EXERCISE GOAL -> Print the listing below word for word, from its first line through the line with "[x=622, y=59]", including both.

INFORMATION GIVEN ->
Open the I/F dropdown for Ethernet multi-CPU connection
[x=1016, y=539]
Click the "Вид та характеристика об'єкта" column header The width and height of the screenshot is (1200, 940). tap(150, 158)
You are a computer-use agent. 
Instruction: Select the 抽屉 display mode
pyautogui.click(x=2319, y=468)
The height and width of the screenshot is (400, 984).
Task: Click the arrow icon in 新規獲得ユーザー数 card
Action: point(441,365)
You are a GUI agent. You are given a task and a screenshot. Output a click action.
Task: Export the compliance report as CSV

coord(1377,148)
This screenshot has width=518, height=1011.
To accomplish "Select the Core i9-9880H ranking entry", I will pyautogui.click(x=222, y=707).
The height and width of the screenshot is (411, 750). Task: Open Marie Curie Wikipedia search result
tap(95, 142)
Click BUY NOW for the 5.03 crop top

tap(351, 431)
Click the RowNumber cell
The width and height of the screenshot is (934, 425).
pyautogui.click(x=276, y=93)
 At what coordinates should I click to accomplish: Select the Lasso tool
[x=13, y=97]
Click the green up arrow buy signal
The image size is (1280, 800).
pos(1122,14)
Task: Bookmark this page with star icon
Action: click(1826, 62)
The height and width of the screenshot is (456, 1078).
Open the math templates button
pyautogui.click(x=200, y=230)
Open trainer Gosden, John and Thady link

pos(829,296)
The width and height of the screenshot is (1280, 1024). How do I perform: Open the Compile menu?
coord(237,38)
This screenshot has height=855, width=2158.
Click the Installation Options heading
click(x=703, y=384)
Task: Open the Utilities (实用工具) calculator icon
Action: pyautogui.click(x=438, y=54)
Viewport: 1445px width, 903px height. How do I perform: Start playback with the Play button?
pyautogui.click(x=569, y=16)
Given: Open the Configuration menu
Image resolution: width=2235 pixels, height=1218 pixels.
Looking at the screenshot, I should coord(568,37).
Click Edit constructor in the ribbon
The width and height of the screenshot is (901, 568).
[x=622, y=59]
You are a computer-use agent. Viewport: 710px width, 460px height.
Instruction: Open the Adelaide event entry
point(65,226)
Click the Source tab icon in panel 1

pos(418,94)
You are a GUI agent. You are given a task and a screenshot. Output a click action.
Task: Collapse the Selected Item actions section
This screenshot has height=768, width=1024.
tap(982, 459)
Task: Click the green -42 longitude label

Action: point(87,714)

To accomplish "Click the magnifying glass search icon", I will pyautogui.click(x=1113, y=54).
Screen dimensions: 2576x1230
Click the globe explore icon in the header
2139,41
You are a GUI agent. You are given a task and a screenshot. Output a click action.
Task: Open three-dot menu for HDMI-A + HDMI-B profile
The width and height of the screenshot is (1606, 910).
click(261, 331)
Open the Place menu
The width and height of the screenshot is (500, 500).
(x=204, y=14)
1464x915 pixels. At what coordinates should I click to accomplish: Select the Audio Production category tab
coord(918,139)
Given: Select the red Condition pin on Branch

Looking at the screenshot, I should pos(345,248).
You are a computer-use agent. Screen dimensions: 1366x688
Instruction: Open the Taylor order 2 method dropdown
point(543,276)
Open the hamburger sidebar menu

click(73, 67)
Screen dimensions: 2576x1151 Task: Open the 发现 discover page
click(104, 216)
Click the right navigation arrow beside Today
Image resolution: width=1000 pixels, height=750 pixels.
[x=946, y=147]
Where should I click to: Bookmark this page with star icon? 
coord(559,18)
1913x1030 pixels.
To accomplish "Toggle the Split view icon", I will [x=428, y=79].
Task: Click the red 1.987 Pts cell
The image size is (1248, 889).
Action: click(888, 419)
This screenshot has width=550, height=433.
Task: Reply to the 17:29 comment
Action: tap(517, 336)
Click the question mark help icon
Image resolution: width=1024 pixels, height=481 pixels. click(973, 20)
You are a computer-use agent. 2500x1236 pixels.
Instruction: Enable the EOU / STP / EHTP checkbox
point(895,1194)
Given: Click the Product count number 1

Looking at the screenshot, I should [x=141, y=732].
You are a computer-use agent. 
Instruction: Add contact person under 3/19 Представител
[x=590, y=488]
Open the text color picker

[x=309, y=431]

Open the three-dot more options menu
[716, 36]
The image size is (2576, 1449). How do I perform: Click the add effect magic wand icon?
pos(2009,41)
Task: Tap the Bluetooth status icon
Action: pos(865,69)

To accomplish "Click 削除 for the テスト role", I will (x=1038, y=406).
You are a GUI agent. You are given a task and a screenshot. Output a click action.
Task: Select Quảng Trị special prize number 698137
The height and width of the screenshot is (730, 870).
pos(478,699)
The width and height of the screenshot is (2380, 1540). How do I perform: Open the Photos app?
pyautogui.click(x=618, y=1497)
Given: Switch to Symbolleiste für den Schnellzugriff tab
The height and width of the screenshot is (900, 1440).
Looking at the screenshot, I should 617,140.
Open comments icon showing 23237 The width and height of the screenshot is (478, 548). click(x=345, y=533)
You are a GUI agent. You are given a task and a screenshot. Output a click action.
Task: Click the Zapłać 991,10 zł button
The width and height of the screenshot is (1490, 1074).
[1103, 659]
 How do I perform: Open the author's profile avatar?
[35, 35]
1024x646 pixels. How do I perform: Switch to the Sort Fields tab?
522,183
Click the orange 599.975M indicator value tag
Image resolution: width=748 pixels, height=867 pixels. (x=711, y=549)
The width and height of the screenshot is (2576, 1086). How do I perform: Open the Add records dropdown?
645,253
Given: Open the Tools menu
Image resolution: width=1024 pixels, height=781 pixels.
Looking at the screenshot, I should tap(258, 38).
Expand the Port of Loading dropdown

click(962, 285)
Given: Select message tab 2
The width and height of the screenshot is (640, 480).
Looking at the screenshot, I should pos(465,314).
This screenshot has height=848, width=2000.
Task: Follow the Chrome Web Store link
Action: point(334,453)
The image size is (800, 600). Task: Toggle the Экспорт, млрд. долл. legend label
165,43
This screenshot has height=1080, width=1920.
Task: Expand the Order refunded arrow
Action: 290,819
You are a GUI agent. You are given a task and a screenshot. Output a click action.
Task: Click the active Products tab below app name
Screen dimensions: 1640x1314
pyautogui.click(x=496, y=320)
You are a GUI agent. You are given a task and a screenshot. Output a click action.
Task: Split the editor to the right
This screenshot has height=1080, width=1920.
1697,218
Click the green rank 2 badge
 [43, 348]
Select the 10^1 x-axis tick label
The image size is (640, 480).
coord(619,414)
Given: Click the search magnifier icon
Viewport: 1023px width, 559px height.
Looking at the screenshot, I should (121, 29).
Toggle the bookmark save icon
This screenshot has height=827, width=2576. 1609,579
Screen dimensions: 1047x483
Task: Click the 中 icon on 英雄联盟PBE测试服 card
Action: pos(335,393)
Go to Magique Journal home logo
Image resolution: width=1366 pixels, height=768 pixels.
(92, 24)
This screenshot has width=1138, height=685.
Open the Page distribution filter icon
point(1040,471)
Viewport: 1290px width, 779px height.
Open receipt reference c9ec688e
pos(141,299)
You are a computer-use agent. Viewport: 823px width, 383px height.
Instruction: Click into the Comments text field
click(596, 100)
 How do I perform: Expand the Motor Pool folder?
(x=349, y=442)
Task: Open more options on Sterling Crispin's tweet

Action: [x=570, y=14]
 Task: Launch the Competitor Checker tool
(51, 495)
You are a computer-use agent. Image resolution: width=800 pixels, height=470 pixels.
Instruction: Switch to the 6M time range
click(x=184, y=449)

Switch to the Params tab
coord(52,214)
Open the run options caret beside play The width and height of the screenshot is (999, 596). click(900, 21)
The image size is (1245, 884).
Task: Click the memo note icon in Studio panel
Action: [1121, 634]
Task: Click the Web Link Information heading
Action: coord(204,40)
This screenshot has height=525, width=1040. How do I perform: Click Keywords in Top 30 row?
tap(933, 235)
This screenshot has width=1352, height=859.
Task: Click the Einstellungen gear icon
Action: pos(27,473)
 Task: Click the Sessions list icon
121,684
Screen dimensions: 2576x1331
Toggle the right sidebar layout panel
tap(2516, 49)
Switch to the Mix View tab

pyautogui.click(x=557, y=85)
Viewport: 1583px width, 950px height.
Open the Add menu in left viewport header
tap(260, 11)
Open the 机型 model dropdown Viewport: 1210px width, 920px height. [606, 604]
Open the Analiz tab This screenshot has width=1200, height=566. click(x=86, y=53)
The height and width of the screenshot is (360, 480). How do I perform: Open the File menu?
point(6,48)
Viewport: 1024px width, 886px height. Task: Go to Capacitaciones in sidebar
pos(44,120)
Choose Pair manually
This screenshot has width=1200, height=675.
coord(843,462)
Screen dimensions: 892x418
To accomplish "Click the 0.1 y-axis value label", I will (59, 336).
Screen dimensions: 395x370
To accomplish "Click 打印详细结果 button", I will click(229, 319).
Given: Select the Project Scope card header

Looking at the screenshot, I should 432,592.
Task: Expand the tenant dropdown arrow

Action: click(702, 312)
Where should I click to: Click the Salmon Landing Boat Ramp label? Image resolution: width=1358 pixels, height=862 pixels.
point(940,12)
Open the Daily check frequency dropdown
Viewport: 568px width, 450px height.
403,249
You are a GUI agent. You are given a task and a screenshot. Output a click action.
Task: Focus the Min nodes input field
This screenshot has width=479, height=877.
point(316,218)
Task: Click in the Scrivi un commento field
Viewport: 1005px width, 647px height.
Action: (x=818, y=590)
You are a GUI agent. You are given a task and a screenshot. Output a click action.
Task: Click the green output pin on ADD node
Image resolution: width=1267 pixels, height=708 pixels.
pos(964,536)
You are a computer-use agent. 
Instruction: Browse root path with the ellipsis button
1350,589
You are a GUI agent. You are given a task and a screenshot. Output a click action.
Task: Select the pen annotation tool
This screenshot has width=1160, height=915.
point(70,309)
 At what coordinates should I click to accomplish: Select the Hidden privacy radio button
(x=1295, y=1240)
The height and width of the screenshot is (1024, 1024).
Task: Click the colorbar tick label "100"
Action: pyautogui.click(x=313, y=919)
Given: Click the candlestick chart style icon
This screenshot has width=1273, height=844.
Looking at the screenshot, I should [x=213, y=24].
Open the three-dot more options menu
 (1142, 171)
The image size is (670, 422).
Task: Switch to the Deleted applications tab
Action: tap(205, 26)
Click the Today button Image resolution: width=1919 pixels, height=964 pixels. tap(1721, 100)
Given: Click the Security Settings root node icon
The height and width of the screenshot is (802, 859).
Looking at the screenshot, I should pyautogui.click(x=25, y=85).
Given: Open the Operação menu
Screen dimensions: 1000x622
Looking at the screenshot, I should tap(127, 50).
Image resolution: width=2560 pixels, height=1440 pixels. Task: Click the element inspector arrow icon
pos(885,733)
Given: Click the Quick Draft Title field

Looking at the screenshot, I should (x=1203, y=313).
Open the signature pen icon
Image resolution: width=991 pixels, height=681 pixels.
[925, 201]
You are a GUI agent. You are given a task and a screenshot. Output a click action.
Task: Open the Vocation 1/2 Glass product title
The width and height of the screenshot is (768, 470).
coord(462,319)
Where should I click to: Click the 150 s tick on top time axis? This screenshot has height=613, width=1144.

TASK RESULT ->
Open the I/F dropdown for Ethernet multi-CPU connection
[x=1016, y=539]
Click the "Вид та характеристика об'єкта" column header The width and height of the screenshot is (1200, 940). tap(150, 158)
You are a computer-use agent. 
Instruction: Select the 抽屉 display mode
pyautogui.click(x=2319, y=468)
The height and width of the screenshot is (400, 984).
Task: Click the arrow icon in 新規獲得ユーザー数 card
Action: point(441,365)
You are a GUI agent. You are given a task and a screenshot. Output a click action.
Task: Export the compliance report as CSV

coord(1377,148)
This screenshot has width=518, height=1011.
To accomplish "Select the Core i9-9880H ranking entry", I will pyautogui.click(x=222, y=707).
The height and width of the screenshot is (411, 750). Task: Open Marie Curie Wikipedia search result
tap(95, 142)
Click BUY NOW for the 5.03 crop top

tap(351, 431)
Click the RowNumber cell
The width and height of the screenshot is (934, 425).
pyautogui.click(x=276, y=93)
 At what coordinates should I click to accomplish: Select the Lasso tool
[x=13, y=97]
Click the green up arrow buy signal
The image size is (1280, 800).
pos(1122,14)
Task: Bookmark this page with star icon
Action: click(1826, 62)
The height and width of the screenshot is (456, 1078).
Open the math templates button
pyautogui.click(x=200, y=230)
Open trainer Gosden, John and Thady link

pos(829,296)
The width and height of the screenshot is (1280, 1024). How do I perform: Open the Compile menu?
coord(237,38)
This screenshot has height=855, width=2158.
Click the Installation Options heading
click(x=703, y=384)
Task: Open the Utilities (实用工具) calculator icon
Action: pyautogui.click(x=438, y=54)
Viewport: 1445px width, 903px height. How do I perform: Start playback with the Play button?
pyautogui.click(x=569, y=16)
Given: Open the Configuration menu
Image resolution: width=2235 pixels, height=1218 pixels.
Looking at the screenshot, I should coord(568,37).
Click Edit constructor in the ribbon
The width and height of the screenshot is (901, 568).
[x=622, y=59]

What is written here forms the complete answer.